He penned a darn good letter

By Sister Anne Flanagan, FSP

CONTRIBUTOR

“Paul, Silvanus and Timothy to the church of the Thessalonians in God the Father and the Lord Jesus Christ — grace and peace be with you!” (1 Thes. 1:1).

This letter of St. Paul to the church in Thessalonica is probably the first of many other letters that he was to pen throughout his life. It is also considered to be one of the earliest Christian writings, coming at a time when the early church felt the need to set down its beliefs and its early story.

“According to a saying of the Fathers, Sacred Scripture is written principally in the church’s heart rather than in documents and records” (Catechism of the Catholic Church, No. 113). What does this tell us about Paul the scriptural author? He was so in tune with the Body of Christ, that he was able to articulate the church’s faith in a definitive way while writing under the inspiration of the Holy Spirit.

Spirit shines through

The Bible is fully human and fully divine, written under divine inspiration, but allowing the author’s personality to shine through. Nowhere is this clearer than in the Pauline letters. Whether it is Paul’s upbringing, his education, his overactive intellect or his personality, in the letters, these all become part of the enfleshing of the Word of God. We cannot avoid being struck by his delight in irony and paradox, his frustrations, his affection — and even his hurt feelings when his love is betrayed.

St. Paul was bilingual, fluent in Greek and Hebrew. His Greek was not just good, but cultured. But he was so intensely focused on presenting the Gospel that he sometimes made mistakes in grammar, or wove impossibly elaborate sentences, with one image or argument after another. The Bible admits that the letters may be a bit hard to understand: “Our beloved brother Paul wrote to you according to the wisdom given to him in all his letters. ... Some things in them are hard to understand and the foolish distort them to their own destruction ... just as they do the other scriptures” (2 Pt 3:15).

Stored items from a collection
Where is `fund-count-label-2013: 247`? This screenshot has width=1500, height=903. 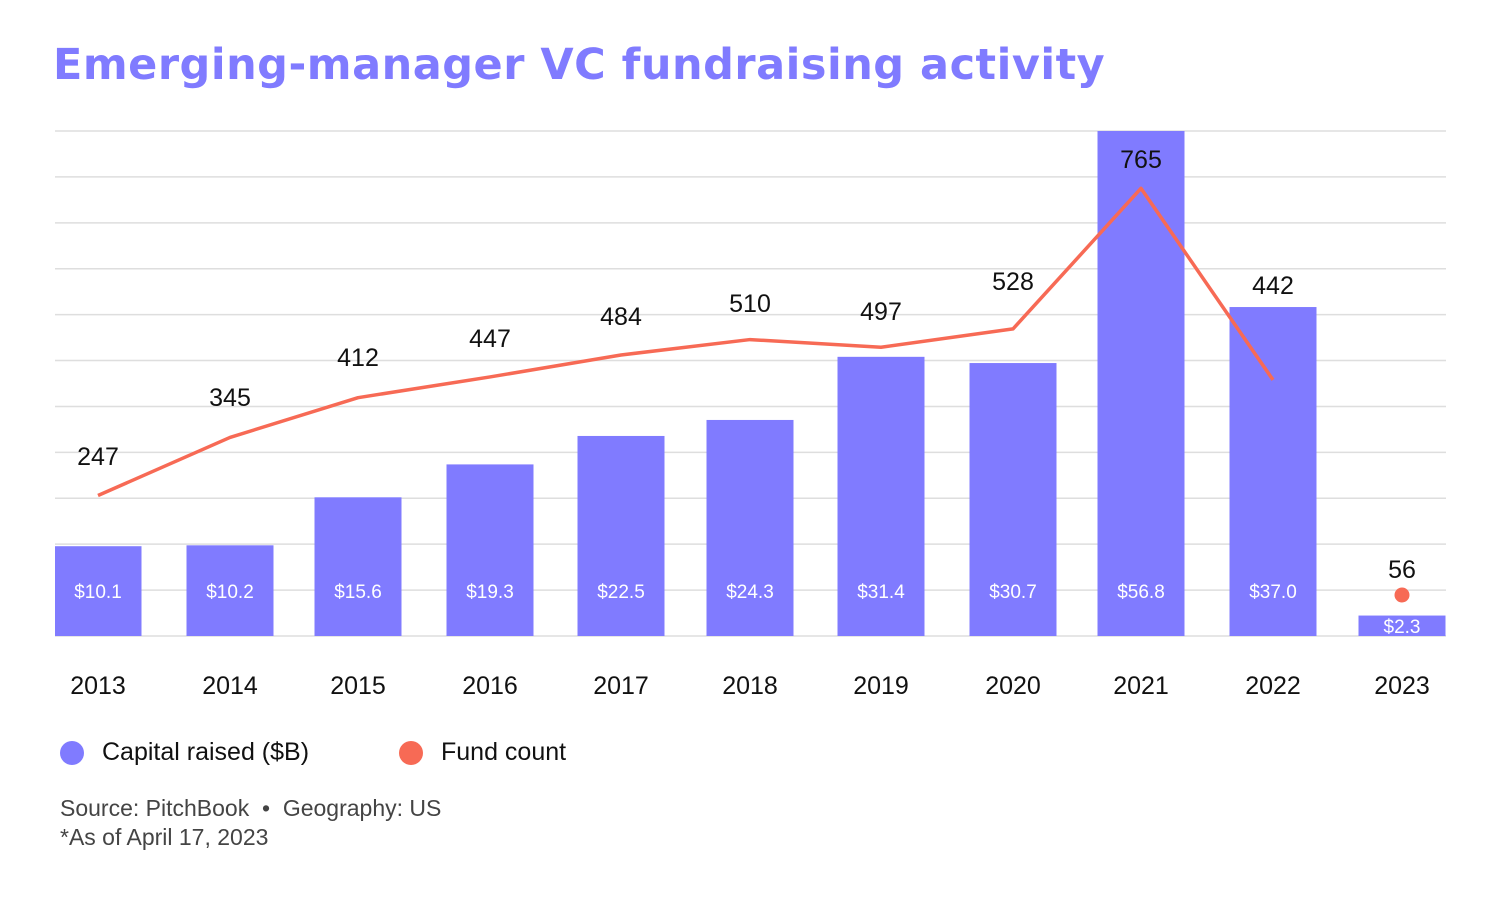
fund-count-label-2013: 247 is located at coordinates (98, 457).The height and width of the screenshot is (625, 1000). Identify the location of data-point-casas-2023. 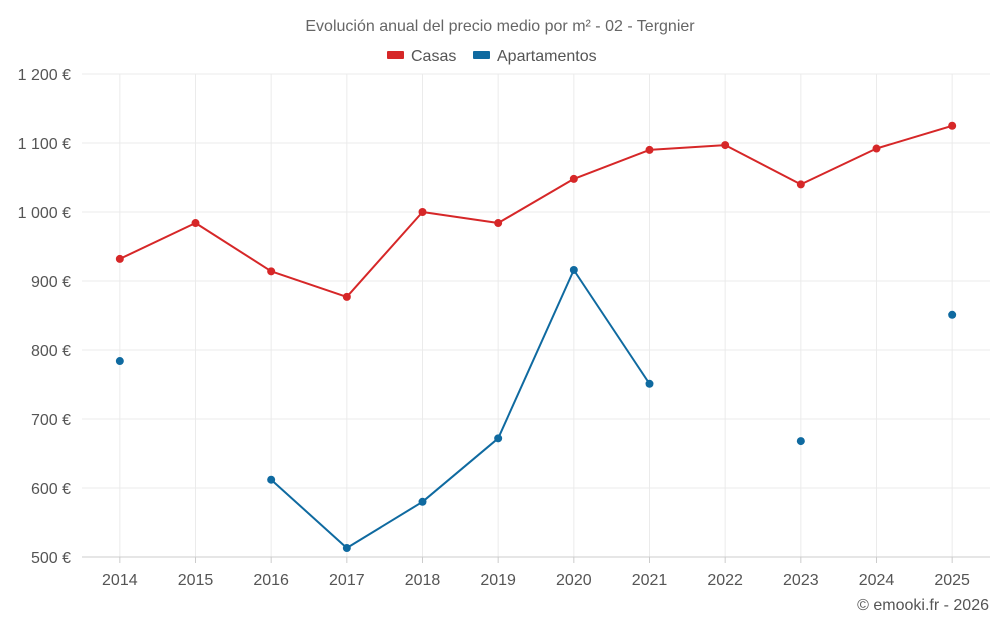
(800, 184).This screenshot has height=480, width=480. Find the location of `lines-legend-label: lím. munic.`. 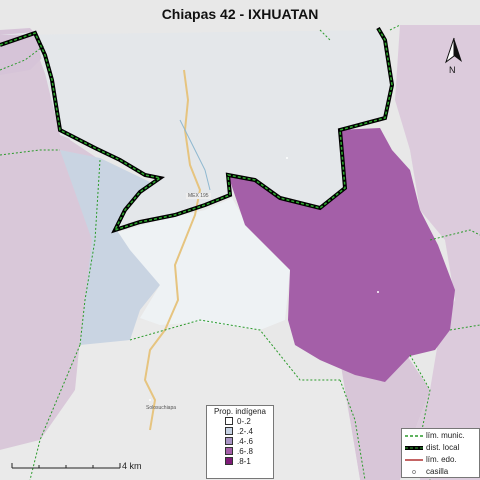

TO DO
(a) In the article on St. Paul's letters, which two languages was Paul fluent in?
(b) Render this sentence from the article on St. Paul's letters in Spanish: "St. Paul was bilingual, fluent in Greek and Hebrew."
(c) Carry the article on St. Paul's letters forward from its last sentence.
These records have no connection to the article on St. Paul's letters.

EXERCISE ANSWERS
(a) Greek and Hebrew.

(b) San Pablo era bilingüe y hablaba con fluidez griego y hebreo.

(c)
More than just letters

By the year 100, there was a collection of Pauline letters in circulation, not just among the Thessalonians, Corinthians and Philippians, but all the way to Egypt and France.

So St. Paul wrote “letters,” but at the same time, they weren’t only letters. They were a kind of real presence of Paul made available through the written word. Today we would call it a “virtual presence.” Paul was expecting his letters to be read or “performed” in the assembly that was gathered for worship, in the same setting that the Christians joined to hear the Word of God in the Scriptures of Israel — since the early Christians adopted the synagogue prayer service with readings, instruction and intercessions.

In Colossians we read: “And when you’ve read this letter, have it read to the Laodicean church as well, and you should also read the letter from Laodicea” (4:16). Recent scholarship suggests that a few of the Pauline letters were written not directly by Paul but possibly by his disciples or by another generation of Christians who spoke in Paul’s name to address issues they were facing.

Regardless of who exactly penned a letter, we recall what the Second Vatican Council II document on divine revelation explicitly said: “To compose the sacred books, God chose certain men who, all the time while he employed them in this task, made full use of their own faculties and powers so that ... it was as true authors that they consigned to writing whatever he wanted written and no more” (Dei Verbum, No. 11).